Classical music and media in China 1

by Ken Smith

Let me take a moment to thank all my friends for sending me Alex Ross’s Symphony of Millions article a few weeks ago. I was seeing events for the Financial Times in Beijing and Shanghai, which meant there was probably no way I would’ve found it myself. If you try to log onto Alex’s blog in China, you get a web error. Try and it takes so long to load that your browser eventually times out. Either way, the result – or lack thereof – is the same.

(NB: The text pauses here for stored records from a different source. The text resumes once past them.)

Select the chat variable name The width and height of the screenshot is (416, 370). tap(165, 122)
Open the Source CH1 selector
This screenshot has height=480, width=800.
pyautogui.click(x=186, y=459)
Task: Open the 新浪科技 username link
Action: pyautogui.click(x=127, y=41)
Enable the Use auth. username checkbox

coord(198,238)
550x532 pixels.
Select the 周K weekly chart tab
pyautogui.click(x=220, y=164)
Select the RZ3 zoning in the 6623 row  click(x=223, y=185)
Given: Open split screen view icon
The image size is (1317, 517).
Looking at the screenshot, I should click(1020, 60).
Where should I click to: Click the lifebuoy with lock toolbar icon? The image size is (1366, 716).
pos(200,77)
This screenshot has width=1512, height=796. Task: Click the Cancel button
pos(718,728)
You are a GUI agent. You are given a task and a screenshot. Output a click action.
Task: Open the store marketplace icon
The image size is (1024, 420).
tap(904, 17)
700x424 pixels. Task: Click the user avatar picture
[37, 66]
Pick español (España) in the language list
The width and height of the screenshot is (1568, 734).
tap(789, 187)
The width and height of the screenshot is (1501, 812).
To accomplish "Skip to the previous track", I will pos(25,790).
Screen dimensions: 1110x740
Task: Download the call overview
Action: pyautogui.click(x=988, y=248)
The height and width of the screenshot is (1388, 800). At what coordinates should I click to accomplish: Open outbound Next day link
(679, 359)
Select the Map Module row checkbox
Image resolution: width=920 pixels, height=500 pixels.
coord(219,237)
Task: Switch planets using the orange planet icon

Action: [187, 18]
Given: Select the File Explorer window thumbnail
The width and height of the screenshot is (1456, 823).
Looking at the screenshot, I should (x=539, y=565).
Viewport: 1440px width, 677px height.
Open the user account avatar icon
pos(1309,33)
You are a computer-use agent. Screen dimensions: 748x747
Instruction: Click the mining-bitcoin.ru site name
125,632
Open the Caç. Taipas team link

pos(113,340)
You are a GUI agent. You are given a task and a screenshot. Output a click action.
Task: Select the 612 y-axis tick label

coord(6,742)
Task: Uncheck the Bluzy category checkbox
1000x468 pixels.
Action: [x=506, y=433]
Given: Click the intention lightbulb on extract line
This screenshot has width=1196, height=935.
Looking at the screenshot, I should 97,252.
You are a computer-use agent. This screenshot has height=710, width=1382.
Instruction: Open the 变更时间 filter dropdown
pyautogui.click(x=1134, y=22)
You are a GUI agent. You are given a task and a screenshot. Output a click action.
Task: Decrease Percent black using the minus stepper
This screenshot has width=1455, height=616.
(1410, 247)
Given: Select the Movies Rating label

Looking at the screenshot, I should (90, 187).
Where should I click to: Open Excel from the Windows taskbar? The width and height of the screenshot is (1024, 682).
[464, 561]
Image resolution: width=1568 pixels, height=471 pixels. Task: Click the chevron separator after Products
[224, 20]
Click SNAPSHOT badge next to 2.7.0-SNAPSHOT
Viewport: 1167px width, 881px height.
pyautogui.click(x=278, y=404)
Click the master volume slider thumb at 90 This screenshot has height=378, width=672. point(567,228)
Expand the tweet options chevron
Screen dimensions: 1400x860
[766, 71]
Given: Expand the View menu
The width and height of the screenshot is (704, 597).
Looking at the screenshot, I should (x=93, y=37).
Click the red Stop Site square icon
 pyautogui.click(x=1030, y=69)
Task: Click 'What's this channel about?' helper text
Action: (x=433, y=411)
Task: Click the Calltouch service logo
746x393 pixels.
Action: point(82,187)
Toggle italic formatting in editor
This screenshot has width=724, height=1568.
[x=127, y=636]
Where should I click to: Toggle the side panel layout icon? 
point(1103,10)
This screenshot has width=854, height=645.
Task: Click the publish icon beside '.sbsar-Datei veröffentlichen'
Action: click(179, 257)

For anyone interested in The Great Firewall of China, I highly recommend James Fallow’s article in The Atlantic, even though it was published six months ago. If you’ve been following the “free internet” debate about the Olympics in the past week, you realize even six days is ancient history as far as China concerned.

What no one’s mentioned, though, is the treatment of the local media. The Chinese media never posed a real threat, but those pesky expats simply can’t be trusted. A few days ago, Time Out Beijing just had its June issue finally released by the censors, who’d been holding it for no stated reason. (“Killing the chicken to scare the monkey” is a particularly apt Chinese aphorism this year.) Also in June, the publisher of Time Out‘s chief competitor, the similarly opinionated That’s Beijing, unilaterally cut loose its entire editorial staff and put out a highly substandard (but much tamer!) replacement magazine. (The editors, who clearly saw this coming, quickly found a new partner and published their July edition under their existing web name, The Beijinger.)

For those of us in China who don’t read the language (and that includes many people who speak it well), it just got much harder to find out what’s going on in Beijing. Not that ready access to the media would always help: two of the six July concerts I wanted to see after reading The Beijinger had been cancelled without notice by the time I tried to get tickets.

But I digress. I really wanted to talk more about Alex. Of all the parachutists who’ve been dropping in to survey the Chinese scene, he at least did his homework beforehand. More on this in my next missive, I promise – but first, a question of names for this blog. I came up with SinoFile mostly because I could never resist a really bad pun. But I’m open to suggestions.